[O que produzir] Transcreva integralmente, sem qualquer alteração, o excerto do acórdão do Supremo Tribunal de Justiça apresentado abaixo.

[Excerto citado]
Acórdão do Supremo Tribunal de Justiça
Processo:
5045/20.1T8GMR.G1.S1
Nº Convencional: 2.ª SECÇÃO
Relator: ROSA TCHING
Descritores: RESPONSABILIDADE EXTRACONTRATUAL
PRESSUPOSTOS
CAUSA DE PEDIR
DANO
OBRIGAÇÃO DE INDEMNIZAR
PRESCRIÇÃO
RENDA
EFICÁCIA
CONHECIMENTO OFICIOSO
QUALIFICAÇÃO JURÍDICA
ÓNUS DE ALEGAÇÃO
ÓNUS DA PROVA
FACTO EXTINTIVO
Data do Acordão: 02/10/2022
Votação: MAIORIA COM * VOT VENC
Texto Integral: S
Privacidade: 1
Meio Processual: REVISTA
Decisão: CONCEDIDA
Indicações Eventuais: TRANSITADO EM JULGADO
Sumário :
I. Inserindo-se o direito de indemnização peticionado pelo autor no âmbito de uma ação por responsabilidade civil extracontratual e assentando este direito numa causa de pedir complexa, que abarca toda a factualidade preenchedora dos pressupostos a que se reporta o art. 483º, do Código Civil, ou seja, o facto, a ilicitude, a culpa, o dano e o nexo de causalidade entre o facto e o dano, a prescrição do direito de indemnização a que alude o artigo 498º, do Código Civil, não pode ser aferida apenas em função dos danos nem da sua natureza, pois os mesmos são incindíveis dos demais elementos constitutivos da causa de pedir na medida em que todos eles concorrem para a constituição da obrigação de indemnizar.

[Dados apresentados]
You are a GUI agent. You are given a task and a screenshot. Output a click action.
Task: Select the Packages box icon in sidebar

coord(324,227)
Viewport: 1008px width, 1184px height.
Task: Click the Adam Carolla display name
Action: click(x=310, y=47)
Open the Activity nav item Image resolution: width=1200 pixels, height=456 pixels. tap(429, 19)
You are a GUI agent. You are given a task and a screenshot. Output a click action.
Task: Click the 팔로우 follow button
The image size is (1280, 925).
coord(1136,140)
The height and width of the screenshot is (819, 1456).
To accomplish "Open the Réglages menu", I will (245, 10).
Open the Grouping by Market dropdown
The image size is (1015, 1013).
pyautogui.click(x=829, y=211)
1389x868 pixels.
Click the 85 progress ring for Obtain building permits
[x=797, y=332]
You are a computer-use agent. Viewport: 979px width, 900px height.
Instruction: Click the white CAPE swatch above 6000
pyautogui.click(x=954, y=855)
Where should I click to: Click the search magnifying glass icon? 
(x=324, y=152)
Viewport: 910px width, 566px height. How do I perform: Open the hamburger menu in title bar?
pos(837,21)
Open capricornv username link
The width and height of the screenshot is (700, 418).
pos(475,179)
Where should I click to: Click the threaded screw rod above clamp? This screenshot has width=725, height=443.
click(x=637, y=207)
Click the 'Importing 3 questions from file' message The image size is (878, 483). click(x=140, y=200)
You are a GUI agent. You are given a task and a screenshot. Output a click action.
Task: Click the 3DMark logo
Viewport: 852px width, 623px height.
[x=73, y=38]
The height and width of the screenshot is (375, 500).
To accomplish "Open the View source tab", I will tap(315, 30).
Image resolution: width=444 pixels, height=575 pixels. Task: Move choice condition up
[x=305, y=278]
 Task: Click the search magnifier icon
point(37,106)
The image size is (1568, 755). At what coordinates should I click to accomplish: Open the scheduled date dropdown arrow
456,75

[Resolução]
Acórdão do Supremo Tribunal de Justiça
Processo:
5045/20.1T8GMR.G1.S1
Nº Convencional: 2.ª SECÇÃO
Relator: ROSA TCHING
Descritores: RESPONSABILIDADE EXTRACONTRATUAL
PRESSUPOSTOS
CAUSA DE PEDIR
DANO
OBRIGAÇÃO DE INDEMNIZAR
PRESCRIÇÃO
RENDA
EFICÁCIA
CONHECIMENTO OFICIOSO
QUALIFICAÇÃO JURÍDICA
ÓNUS DE ALEGAÇÃO
ÓNUS DA PROVA
FACTO EXTINTIVO
Data do Acordão: 02/10/2022
Votação: MAIORIA COM * VOT VENC
Texto Integral: S
Privacidade: 1
Meio Processual: REVISTA
Decisão: CONCEDIDA
Indicações Eventuais: TRANSITADO EM JULGADO
Sumário :
I. Inserindo-se o direito de indemnização peticionado pelo autor no âmbito de uma ação por responsabilidade civil extracontratual e assentando este direito numa causa de pedir complexa, que abarca toda a factualidade preenchedora dos pressupostos a que se reporta o art. 483º, do Código Civil, ou seja, o facto, a ilicitude, a culpa, o dano e o nexo de causalidade entre o facto e o dano, a prescrição do direito de indemnização a que alude o artigo 498º, do Código Civil, não pode ser aferida apenas em função dos danos nem da sua natureza, pois os mesmos são incindíveis dos demais elementos constitutivos da causa de pedir na medida em que todos eles concorrem para a constituição da obrigação de indemnizar.